Potential confusion emerges from two interpretations of "relational database systems". A broad use of the term relational would refer to database systems that relate different data tables to each other and, therefore, are capable of querying these tables to extract information. Database management software like Microsoft® Access serves this purpose in the current work (fig. 1). However, database systems professionals commonly adopt the specific conventions of the "relational model" introduced by E.F. Codd of the IBM corporation in 1970 (Walters, 1987, p. 46), taking the definition one step farther. This model uses formal mathematical rules of set theory and relational algebra to arrange the tables and their relationships in a manner that prevents anomalies from occurring while data are inserted, updated, or deleted. The guidelines for this system, called "normalization", require that every row (tuple) have a primary key, the attributes in a relational table must depend on the primary key, and the nonkey attributes in the table must be independent of each other.

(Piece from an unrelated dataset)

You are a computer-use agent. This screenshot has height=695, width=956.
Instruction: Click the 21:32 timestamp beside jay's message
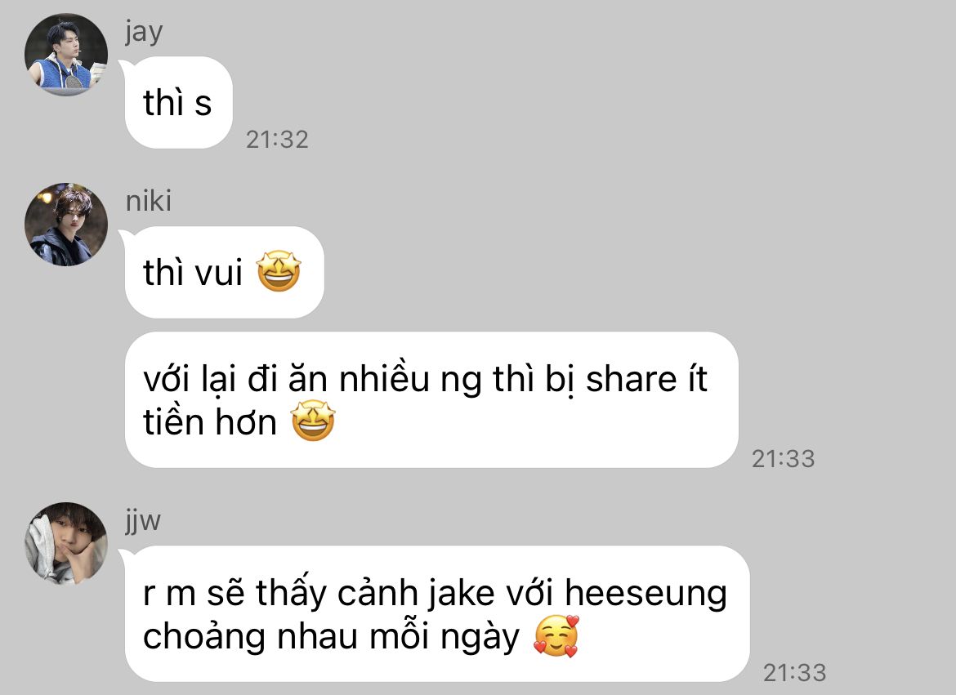click(277, 140)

In other words, complex data systems are broken up into their most fundamental relationships to form tables, each of which must have a primary key, and which generally have less than 25 fields (columns). An example of such a relational system (with minor modifications) applied to sediment chemistry is provided in figure 2 and table 2 (data from the U.S. Environmental Protection Agencys EMAP program).
This system allows computer database managers to manipulate very large and complex databases with flexibility and efficiency. Normalized tables are essential in a very large database, especially one containing data that require frequent updating. A table that is not normalized may contain data that is dependent on other data or entries that are repeated, which causes significant difficulties in maintaining the internal consistency (integrity) of the database.
The disadvantage of removing all dependencies is that these are precisely the relationships scientists use to compare and analyze data. Although database management software is designed to be able to create queries showing desired combinations of data, this action requires services of professional or experienced staff. The need for such specialized experience may be reduced by storing the data in a format deemed convenient for general users, that is, tables containing some dependencies and, consequently, not entirely normalized. This format was chosen for the Pontchartrain database because the advantages of less frequent querying and easy conversion back to a spreadsheet outweighed any drawbacks to having unnormalized tables.
The Pontchartrain database uses a mixed database system. It departs from the classical relational model by allowing multiple dependent fields. This structure is acceptable because the data are essentially static. The majority of the updates involve adding new records but not changing what already has been entered. The structure displays the parameters in a "horizontal" format, meaning the chemical constituents are the field names stretching across the table horizontally (table 3). Such structures differ from the format used in table 2, which shows the chemical constituents listed vertically in one column, repeating for each station. The horizontal format allows the scientist to more conveniently view, compare, sort, and associate data that intuitively belong together. The tables may have hundreds of fields rather than be limited to a few tens of fields as in the vertical format, but the horizontal format obviously requires a fewer number of records. The latest version of Microsoft® Excel allows a maximum of 65,536 records, but Database Mangagement System (DBMS) software like Microsoft® Access is much less limited in the number of records it can manage (maximum size of a table is 1 gigabyte). The horizontal table structure allows storage and use in both Excel and Access. Even though they are related by a unique identification number and can be queried by DBMS software, some still refer to the tables as flat files because of the horizontal format, which is not normalized.